Court Opinion

ID: 9686842
Source: CourtListenerOpinion
Date Created: 2023-08-24 16:08:57.859648+00
Date Added: 2024-06-11T18:18:22.434782
License: Public Domain

Souris, J.
(concurring in affirmance). While I concur in affirming denial of the writ of man-*302damns to these plaintiffs,’ I cannot agree with Mr. Chief Justice Carr’s opinion that township residents who have instituted incorporation proceedings by petition, as expressly authorized by section 8  of the home-rule cities act (PA 1909, No 279, as amended), can be thwarted in their effort by an adjoining city’s unilateral annexation, under section 9  of the act, of a part of the vacant township land included in the territory sought to be incorporated at the very moment the incorporation petition is pending before the county board of supervisors. While noting my disagreement with the Chief Justice, it is not necessary to decision in this case to resolve that patent ambiguity between sections 8 and 9 which exists when conflicting actions affecting the same territory are sought to be taken under authority of those sections. For present decision we need go no further than to hold that plaintiffs are not entitled to the writ of mandamus for failure to establish their clear legal rig’ht to the favorable action by the board of supervisors to compel which our writ of mandamus is sought.
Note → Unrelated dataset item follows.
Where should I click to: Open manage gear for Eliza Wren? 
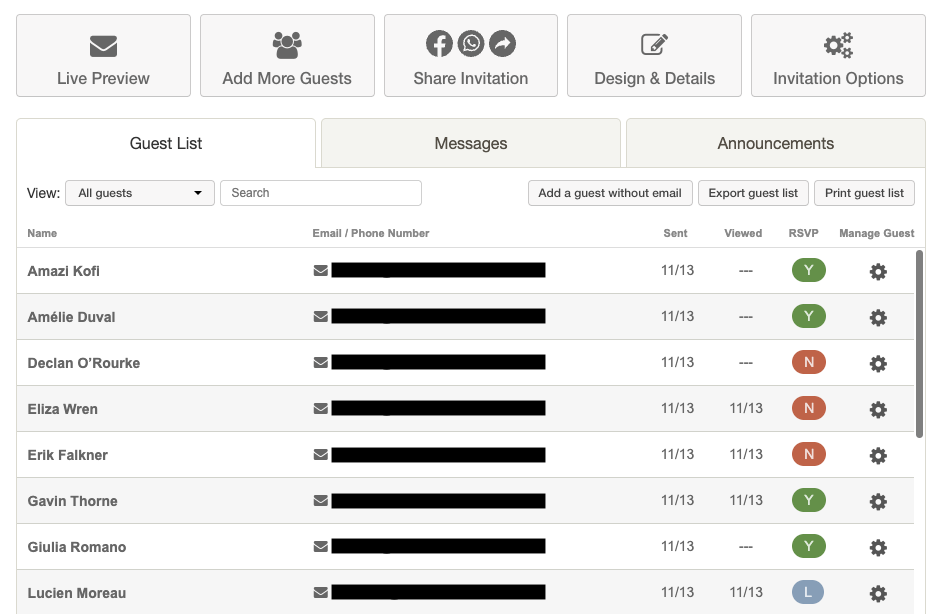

One of the grounds stated in the supervisors’ resolution declaring that plaintiffs’ petition for incorporation did not conform to the act was that the map required to be attached to the petition by section 6  of the act did not show clearly the territory proposed to be incorporated and that such map in fact tended to mislead the signers of the petition as to the area involved. Defendants’ answers to the plaintiffs’ petition for mandamus in the court below expressly put in issue the misleading nature of the subject map, pleading specifically that the map contained the words “City of Flint” superimposed upon *303that portion of the map which shows not only the township territory sought by the petition to be incorporated, but also territory which was within the existing boundaries of the city of Flint.
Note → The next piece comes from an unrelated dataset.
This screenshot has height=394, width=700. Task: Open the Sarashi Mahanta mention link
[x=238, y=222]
Notwithstanding the presence of this factual issue in the case, and notwithstanding plaintiffs’ burden of establishing their clear legal right to the relief sought to be compelled by the court’s writ of mandamus (Livonia Drive-In Theatre Co. v. City of Livonia, 363 Mich 438; Goethal v. Kent County Supervisors, 361 Mich 104; and Janigian v. City of Dearborn, 336 Mich 261, and cases cited therein), there is nothing in the appendix submitted to this Court from which we can say that the map attached to plaintiffs’ petition showed clearly the territory proposed to be incorporated as required by the act.
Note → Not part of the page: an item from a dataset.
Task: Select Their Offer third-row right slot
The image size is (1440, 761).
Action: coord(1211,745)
The burden of proof was upon the plaintiffs to establish compliance with all of the requirements of the act, the benefits of which they seek by issuance of the writ of mandamus. Having failed to carry such burden, they were not entitled to the writ and the trial court’s judgment should, for that reason, be affirmed. No costs, a public question being involved.
Black, Kavanagh, and Smith, JJ., concurred with Souris, J.